As the weeks passed on I became less and less comfortable at my biological father’s family home.  I would ask if I could go home early, and most of the time they graciously granted my request.  I tried to spend as little time over there as I could.  I just didn’t feel safe.  I’m not sure when they started, but soon I began to have some of the most horrific dreams.

It was a recurring dream that someone was climbing up a ladder to my second floor window in order to steal me away from my new family.  I would wake up screaming and terrified.  I didn’t have the words to describe what was happening to me then, but looking back it was clear I was having panic attacks.  There in the safety of my own bed surrounded by my favorite stuffed animals my breath rate would increase, my heart would race, and tears would flow down my face.  I can recall both mom and dad sitting on my bed trying to get me to control my breathing and calm down, reassuring me of their presence and making sure I knew I was safe.

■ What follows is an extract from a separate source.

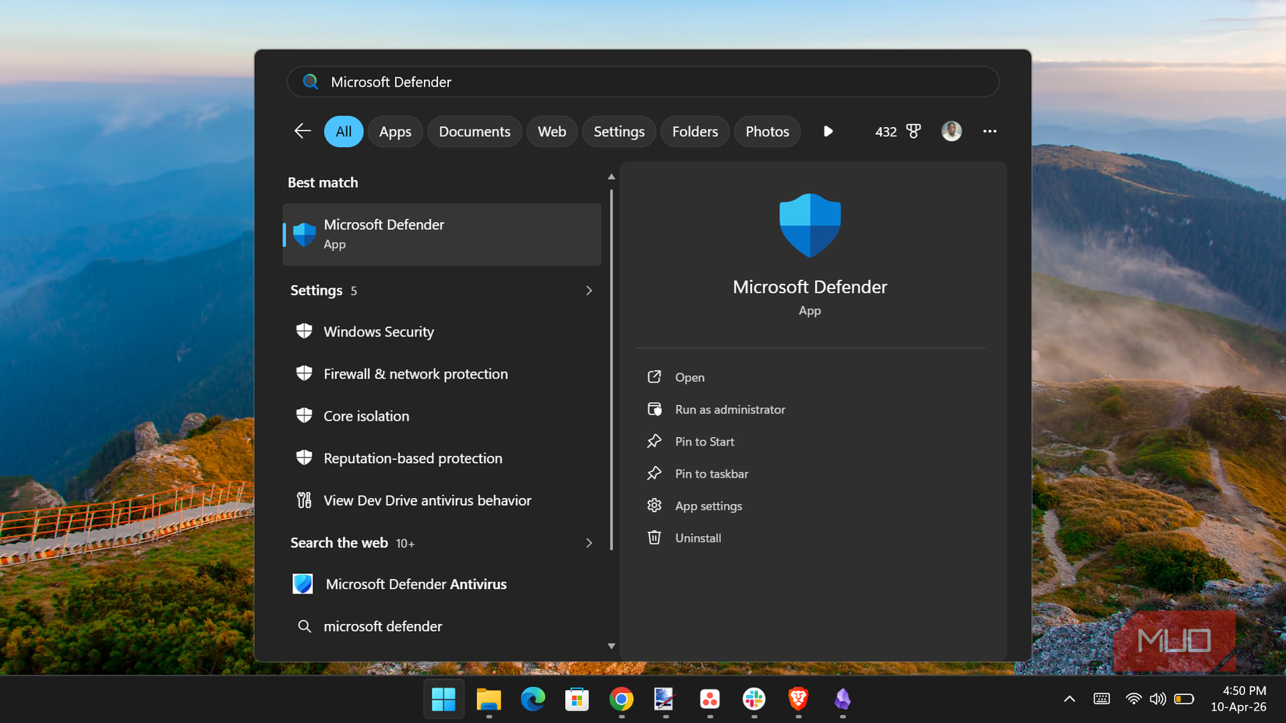Viewport: 1286px width, 723px height.
Task: Open Slack from the taskbar
Action: [x=753, y=700]
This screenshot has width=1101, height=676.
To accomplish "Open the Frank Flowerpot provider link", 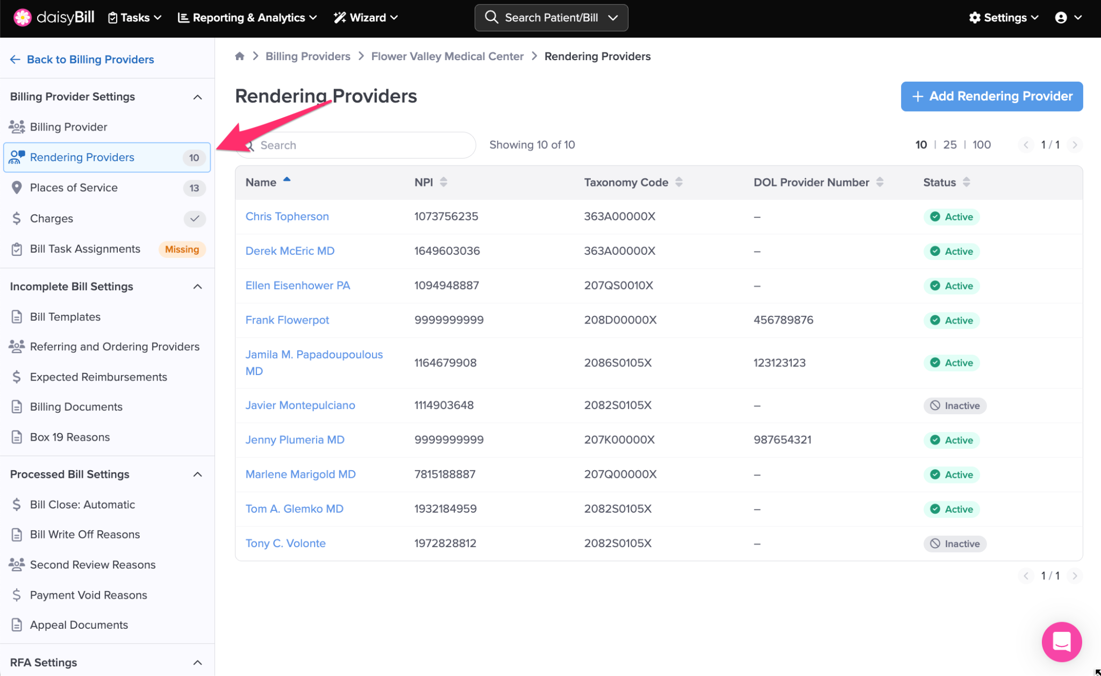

On countless nights they would sit with me in my room with the lights on until I fell asleep, only leaving the room when they were convinced I had drifted off.  Over time, as my symptoms improved they would sit with the lights out, and then later in the hallway with my door open.  They were so gracious and patient to reassure me every time the panic set in and fear took over.  Little kids aren’t born with the ability to process these sorts of things.  Come to think of it, none of us are, regardless of how old you get.  The world still has a way of throwing you into some pretty crummy situations, and then not equipping you with the tools to deal with them.

I am reminded of how God spoke to the Israelites through Isaiah.  How for the first 39 chapters of the book He talks about how judgment and exile were coming.  It wasn’t a pretty picture, but beginning in chapter 40 the tone changes.  It turns to comfort.

He reminds them that He has chosen them.  They are His.  He reminds them they don’t need to be afraid.  All who opposed them would be put to shame.  He would fight for them.  He would help them.

And my parents never stopped fighting.  The custody battle raged on for two years.  It would span my starting grade school and karate classes, learning to swim and my first crush.

Then one day, I remember coming out of my bedroom and seeing Danny dressed up and coming down the hallway.  He was off to yet another day in court.  He was wearing a suit and pointy-toed boots.  It was the type of get-up he only wore to church and to court.  I asked him why his boots were pointy.  He told me that he wore that style of boot in case anyone in court got out of line, he could kick them with the pointy part and it would hurt more.  I offered my services as well, I was taking karate after all.  He told me thanks, but no.  He would fight this battle.

Forty years later as I type those words I’m reminded of how Moses spoke to Joshua when they found themselves facing a promised land filled with fortified cities and men that looked like giants.   It was so daunting to Joshua.  Would God do though him what he had done through Moses?  Would God show up now?  Then Moses reminded Joshua that just as God had done before, he would continue to do now, and even though Moses could not lead the Israelites into the conquest, they needed to rest in the comfort of knowing that God would fight for them.  They only needed to be still.

I don’t know what conquest is in front of you.  I don’t know what difficult circumstance is currently standing in your way, or what fear might be keeping you from becoming the man or woman God is calling you to be.  I don’t know what races through your mind when you have your panic attacks laying in your bed at night.

But I do know that God has called you His own.  He has adopted you into his family, and once that has taken place it can never be revoked.  Yes, we will face battles along the way, no it will not be easy, but he promises that he will never leave you or forsake you.

He promises to fight for you.  And He’s wearing his pointy toed shoes!